Reading the OT, we may understand the physical events but we rarely can be sure what they mean. Samson takes a liking to a Philistine woman, and he goes down to a place called Timnath to see her:
…and, behold, a young lion roared against him. And the Spirit of the LORD came mightily upon him, and he rent him as he would have rent a kid, and he had nothing in his hand: but he told not his father or his mother what he had done. And he went down, and talked with the woman; and she pleased Samson well. And after a time he returned to take her, and he turned aside to see the carcase of the lion: and, behold, there was a swarm of bees and honey in the carcase of the lion. And he took thereof in his hands, and went on eating, and came to his father and mother, and he gave them, and they did eat: but he told not them that he had taken the honey out of the carcase of the lion.
(Judges 14:5-9)
What on earth is going on here? Why was there honey in the lion's carcass? Did Samson do wrong in eating it and giving it to his parents? Why didn’t he tell them where he got it? Did all of this have something to do with Samson's intention to wed a non-Israelite? The text never answers these questions. We are left to make our own meaning, a meaning which can only appear definite if we insist on burying the ambiguity inherent in the text beneath a rigid religious program.

I have picked one out of hundreds of examples. Nearly all the narrative sections of the OT, and even some of the legalistic sections, have this opacity, this refusal to reveal any clear, fixed system of meaning. Even God’s will often does not supply a fixed point. Sometimes, in a passion, he purposes destruction, only to be talked out of it by a mortal. Often he claims to be on the point of abandoning his previous plans. After the flood, he strikes what sounds very much like a note of regret. 
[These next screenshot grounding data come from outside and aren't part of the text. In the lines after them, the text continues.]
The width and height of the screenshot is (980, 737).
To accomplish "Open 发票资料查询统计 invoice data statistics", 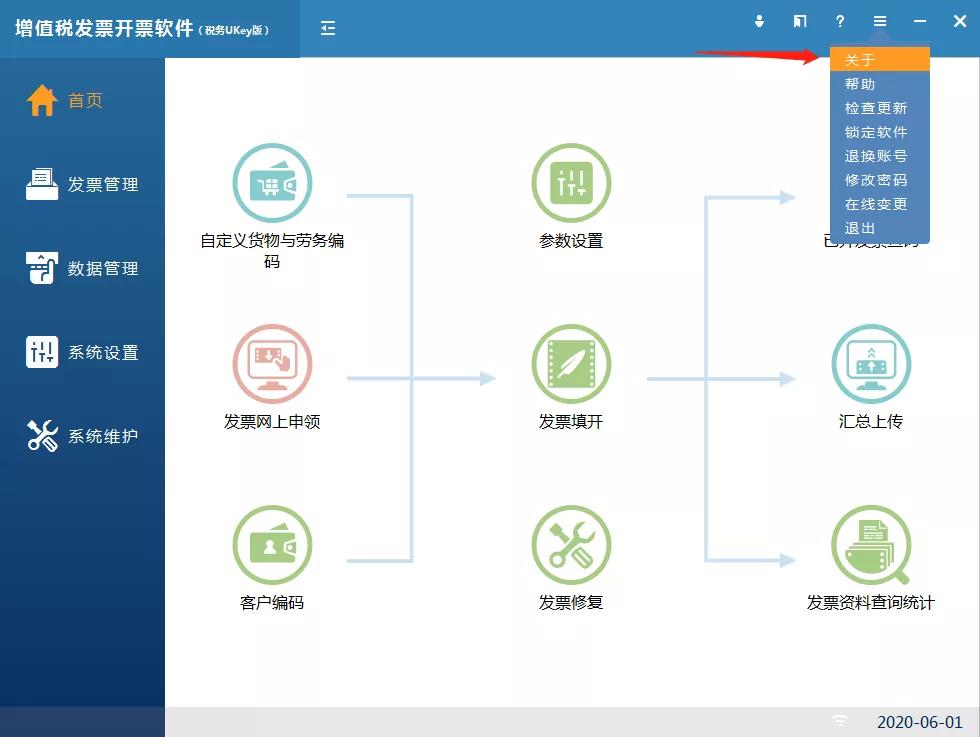I will coord(870,545).
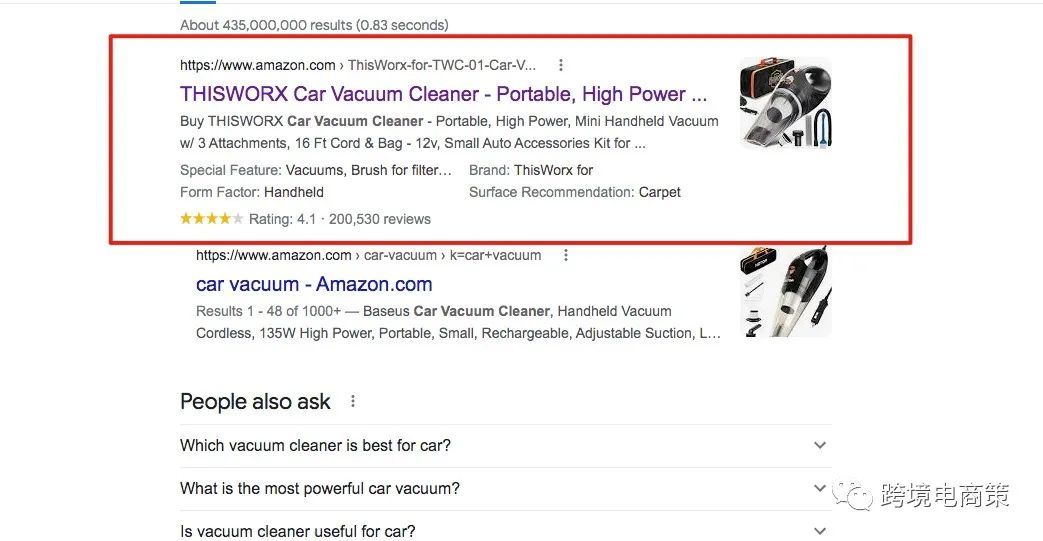Click the 'Brand: ThisWorx for' attribute
1043x541 pixels.
click(531, 170)
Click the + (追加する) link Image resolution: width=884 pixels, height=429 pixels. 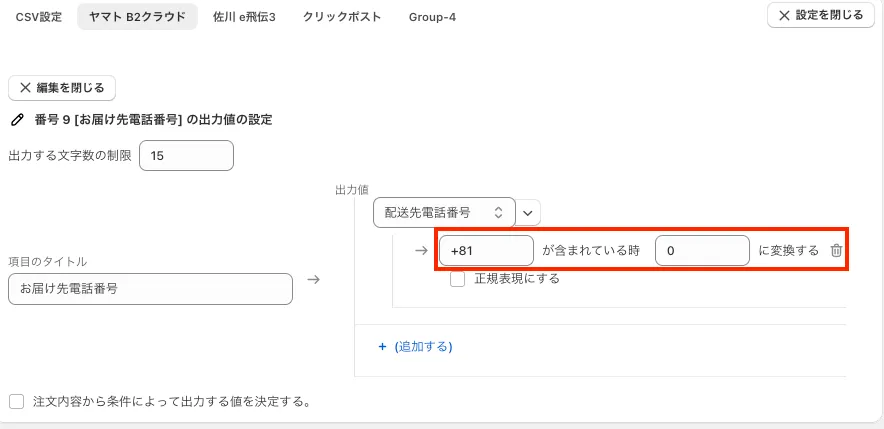pyautogui.click(x=415, y=347)
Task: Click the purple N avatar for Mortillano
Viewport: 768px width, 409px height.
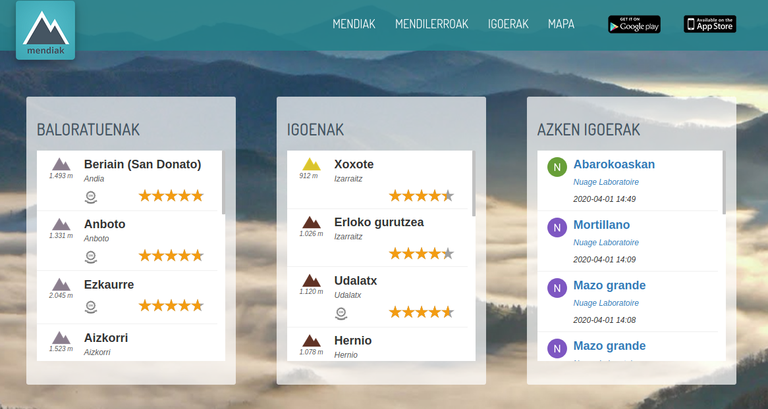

In the OT, we find a vast sequence of events from which we must make our own meaning, and this meaning therefore comes after the events: first they occur, then we look at them and interpret.(*) In this context, sparseness—the absence of interstitial details, of interior thoughts, of mood, of atmosphere—constitutes a shortage of clues, an openness to many different readings. The text is like a skeleton without flesh or ligaments: it can bend into all sorts of shapes.

But in Acts, the events seem to come already embedded in a definite system of meaning. For a new plan has entered the world, a plan that sweeps up everything and determines in advance the pattern of events and the significance of each one; a plan in which there is not room for negotiation or revision. So the sparseness of Acts becomes not ambiguity but simply brevity.

Here again we find that the gospels do not fit nicely into either category. The four evangelists seem to know the meaning of their story and to present it in order to send a particular message; yet at the heart of that story is a character who refuses to conform his words or his actions to any straightforward system of meaning.